Cabot also moved into a new satellite office and rents her old office building next door to her home on Airbnb. She offers private catered dinners on the porch, “and that’s getting a little traction,” she said.
Avery Richter, executive chef at The Black Tie Company, believes that the diversity of her company’s business is helping it weather the pandemic. Black Tie not only offers catering, it owns Union Kitchen, located on Union Wharf in the Old Port, which sells grab-and-go foods, groceries, beer and wine, and serves breakfast and lunch. Black Tie also caters a series of farm-to-table dinners every summer, and runs the kitchen/café at Pineland Farms and the café at the Portland Museum of Art.
When the pandemic got underway, Black tie closed the PMA Café and the Pineland Farms Kitchen and sent all the staff to work at Union Kitchen.
“Even though our catering business is kind of obsolete right now,” Richter said, “the Union Kitchen retail market location is what people were looking for … with minimal human contact and minimal time in a store. No one needed to wait in lines.”
Richter said Black Tie still has some weddings scheduled for 2020, but they “are in a kind of limbo.”
Couples, she said, “want to have their wedding, but they’re just waiting to see what will be safe for them, for their guests. But the majority of our events were postponed or canceled.”
Richter said that although Black Tie is known for catering larger events, the company is now marketing itself to potential clients as a small caterer that can do “intimate barbecues or summer parties, and accommodate them at a lower cost or budget than they may have thought.”
Black Tie has also entered into a new partnership with Get Maine Lobster, which is located at the end of Union Wharf. The caterer supplies Get Maine Lobster with whoopie pies, and has teamed up with them on lobster roll and taco boxes. Get Maine Lobster provides the shellfish, while Black Tie supplies the rolls and tarragon truffle Maine sea salt butter for the lobster rolls, and a recipe and ingredients for lobster tacos.
Think different
Misty Coolidge, the owner of Maine Mixologist, a bar service based in New Gloucester, also cites diversification as the key to surviving the pandemic. Maine Mixologist usually caters 75 to 100 events every year. More than half of the weddings the company had scheduled for this summer and fall have been postponed. She has 24 left on the books for September through November, and just picked up a wedding for July.
A few clients, she said, have converted to backyard weddings and wanted to make their parties BYOB affairs. Coolidge tries to convince them a bar service is the smarter option, even for a small soiree.
“If you’re going to serve alcohol for 50 people at your home, do you want to take on that liability yourself?” she said. “If somebody should leave your home and heaven forbid something happens to them, it’s your home.”

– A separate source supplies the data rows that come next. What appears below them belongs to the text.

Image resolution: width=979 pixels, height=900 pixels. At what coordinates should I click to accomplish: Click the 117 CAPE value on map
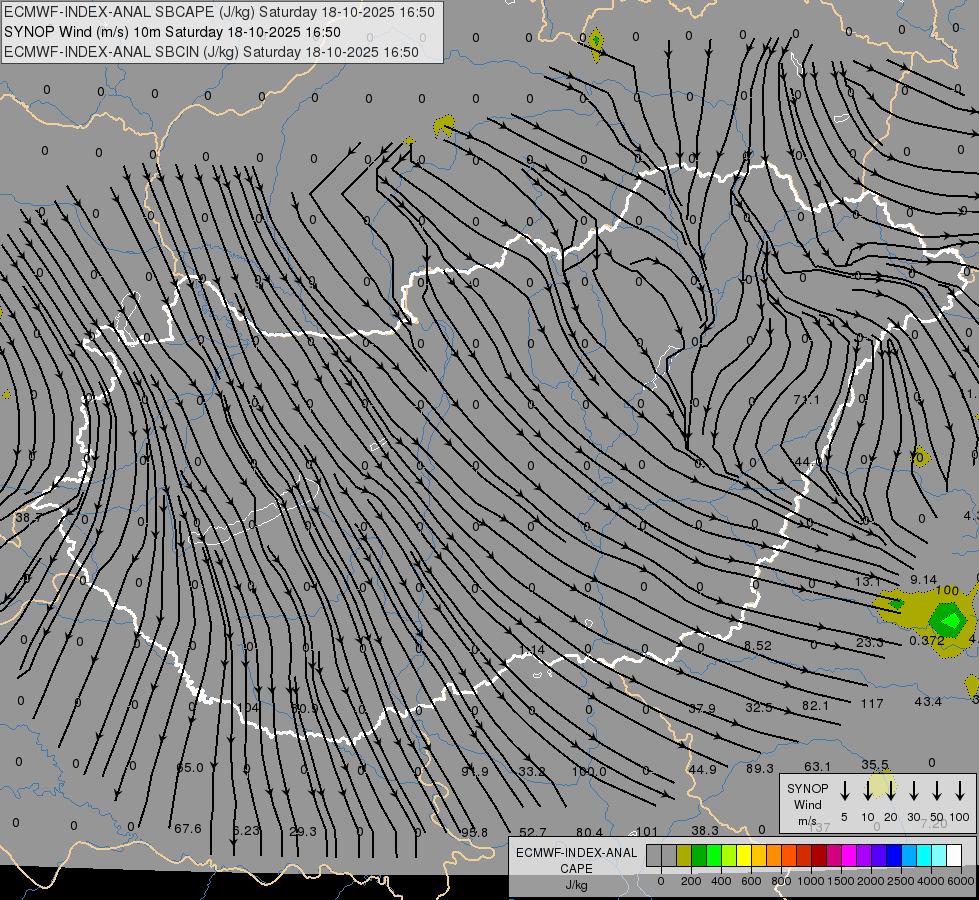[872, 704]
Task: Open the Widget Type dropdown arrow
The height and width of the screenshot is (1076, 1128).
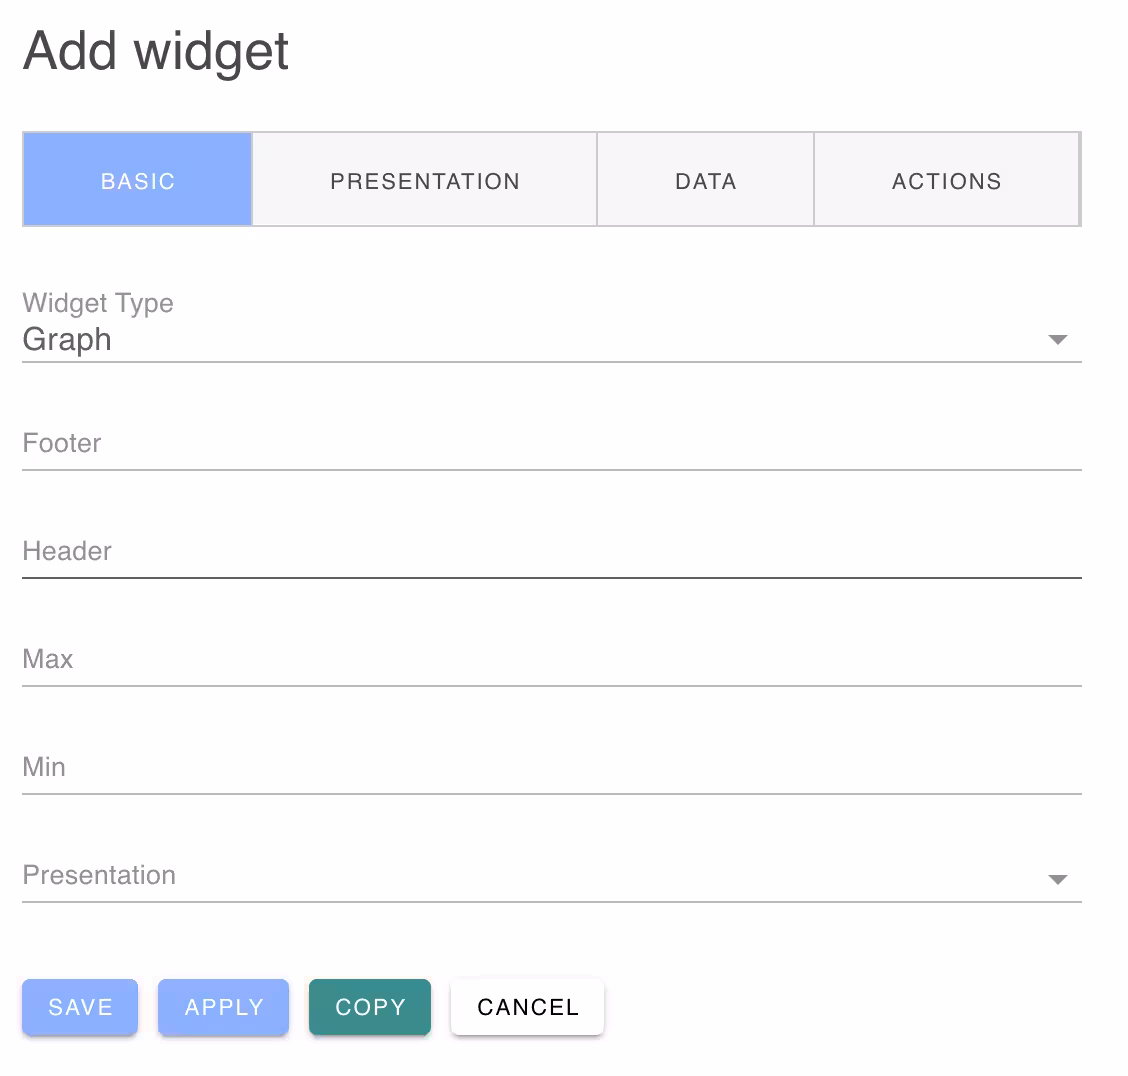Action: (x=1058, y=340)
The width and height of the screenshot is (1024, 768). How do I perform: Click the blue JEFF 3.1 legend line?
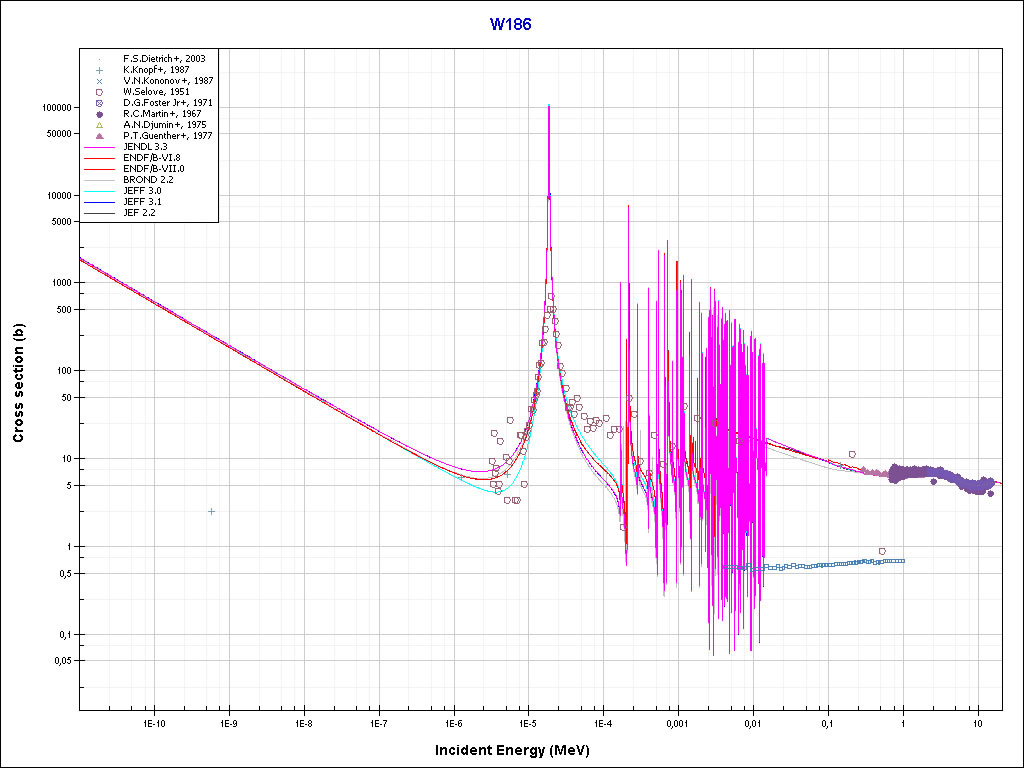click(99, 202)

Coolidge also owns a wedding venue, Coolidge Family Farm in New Gloucester. Out of 28 weddings on the books for this season, three have canceled, 15 have postponed and the rest are going on as planned.
Coolidge has gotten creative with the four-and-a-half acre farm, which has a few private cottages at the back of the property. She’s created anniversary packages, which she is marketing to couples who married at the farm in the past. The packages include an overnight stay, a dinner prepared by a chef in the wedding barn, and a movie shown on a large outdoor screen. She’s hosted three couples so far, and five others are booked.
Coolidge is not only confident she’ll make it through this dry spell, she considers it, in a way, a “blessing in disguise.”
“All summer I have no life from May through November,” she said, “so having a summer with my kids is awesome.”